Still catching up with blog posts - it's been a busy week!
Last Wednesday I was chairing a JANET stakeholder meeting, and this time the topic was security. JANET is our network provider, and we were looking at what they can do to assist us with the issues we currently face. Of course, they do an excellent job already, especially through their CSIRT team.
One of the issues we touched on was the conflict between tight security, and people - make it too difficult, make things too locked down, and people will get round it. Security is typically bypassed, not penetrated. People want to access information, data, the internet on any device and in a platform agnostic world you don't want complicated security models.We all had anecdotes of people merely emailing data to their own personal email address so they could use it on their own laptop rather than the tightly locked down one they'd been issued with.
The development of shared service centres, especially if financial or personal data is involved, also gives its own security issues, and there was some discussion of how that might be handled on the JANET network.

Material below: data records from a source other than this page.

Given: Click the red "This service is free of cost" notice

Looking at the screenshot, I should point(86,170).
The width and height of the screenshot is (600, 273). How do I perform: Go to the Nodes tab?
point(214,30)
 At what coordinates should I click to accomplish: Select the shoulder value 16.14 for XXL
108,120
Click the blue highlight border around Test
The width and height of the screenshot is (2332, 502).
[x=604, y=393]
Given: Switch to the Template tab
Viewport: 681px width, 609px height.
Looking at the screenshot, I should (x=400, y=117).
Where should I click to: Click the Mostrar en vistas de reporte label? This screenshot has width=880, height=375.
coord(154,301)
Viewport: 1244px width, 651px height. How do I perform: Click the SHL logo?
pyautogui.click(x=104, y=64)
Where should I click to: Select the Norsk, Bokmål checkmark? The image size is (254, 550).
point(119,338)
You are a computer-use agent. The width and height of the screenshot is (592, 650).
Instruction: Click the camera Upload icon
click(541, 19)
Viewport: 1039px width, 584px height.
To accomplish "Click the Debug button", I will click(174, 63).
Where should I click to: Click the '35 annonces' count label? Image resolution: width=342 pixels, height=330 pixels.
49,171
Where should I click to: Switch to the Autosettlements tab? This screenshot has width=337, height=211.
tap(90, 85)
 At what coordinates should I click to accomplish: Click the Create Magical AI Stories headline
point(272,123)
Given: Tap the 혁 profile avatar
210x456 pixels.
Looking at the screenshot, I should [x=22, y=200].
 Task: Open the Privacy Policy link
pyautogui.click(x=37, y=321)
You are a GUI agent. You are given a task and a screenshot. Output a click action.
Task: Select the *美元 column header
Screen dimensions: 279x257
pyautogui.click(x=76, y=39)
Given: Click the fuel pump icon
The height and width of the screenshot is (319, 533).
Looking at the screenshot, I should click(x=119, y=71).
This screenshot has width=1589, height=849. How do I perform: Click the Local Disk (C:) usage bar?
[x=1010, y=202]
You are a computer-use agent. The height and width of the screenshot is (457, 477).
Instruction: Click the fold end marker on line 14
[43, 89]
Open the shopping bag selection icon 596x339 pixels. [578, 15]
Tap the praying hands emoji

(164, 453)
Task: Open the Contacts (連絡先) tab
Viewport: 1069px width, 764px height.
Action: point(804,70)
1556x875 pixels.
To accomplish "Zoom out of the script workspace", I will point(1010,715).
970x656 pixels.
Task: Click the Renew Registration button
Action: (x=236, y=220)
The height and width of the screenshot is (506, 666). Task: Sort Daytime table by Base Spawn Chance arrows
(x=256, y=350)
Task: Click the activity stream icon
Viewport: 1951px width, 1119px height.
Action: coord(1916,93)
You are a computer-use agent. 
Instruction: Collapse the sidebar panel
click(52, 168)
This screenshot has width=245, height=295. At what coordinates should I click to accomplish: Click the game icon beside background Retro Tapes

One of the things those of us work in Universities often forget, is the different issues facing other education institutions on the network such as schools, who have to deal with child protection issues, web filtering, monitoring and reporting. Often smaller institutions don't have a dedicated security person, or skilled network and system administrators and we discussed how they could be helped.
CSIRT gave us an interesting and informative presentation on what they do and the sort of security problems they face, and the number of incidents they have to deal with - the greatest of which is malware.
So, a very productive meeting with lots of suggestions for future action.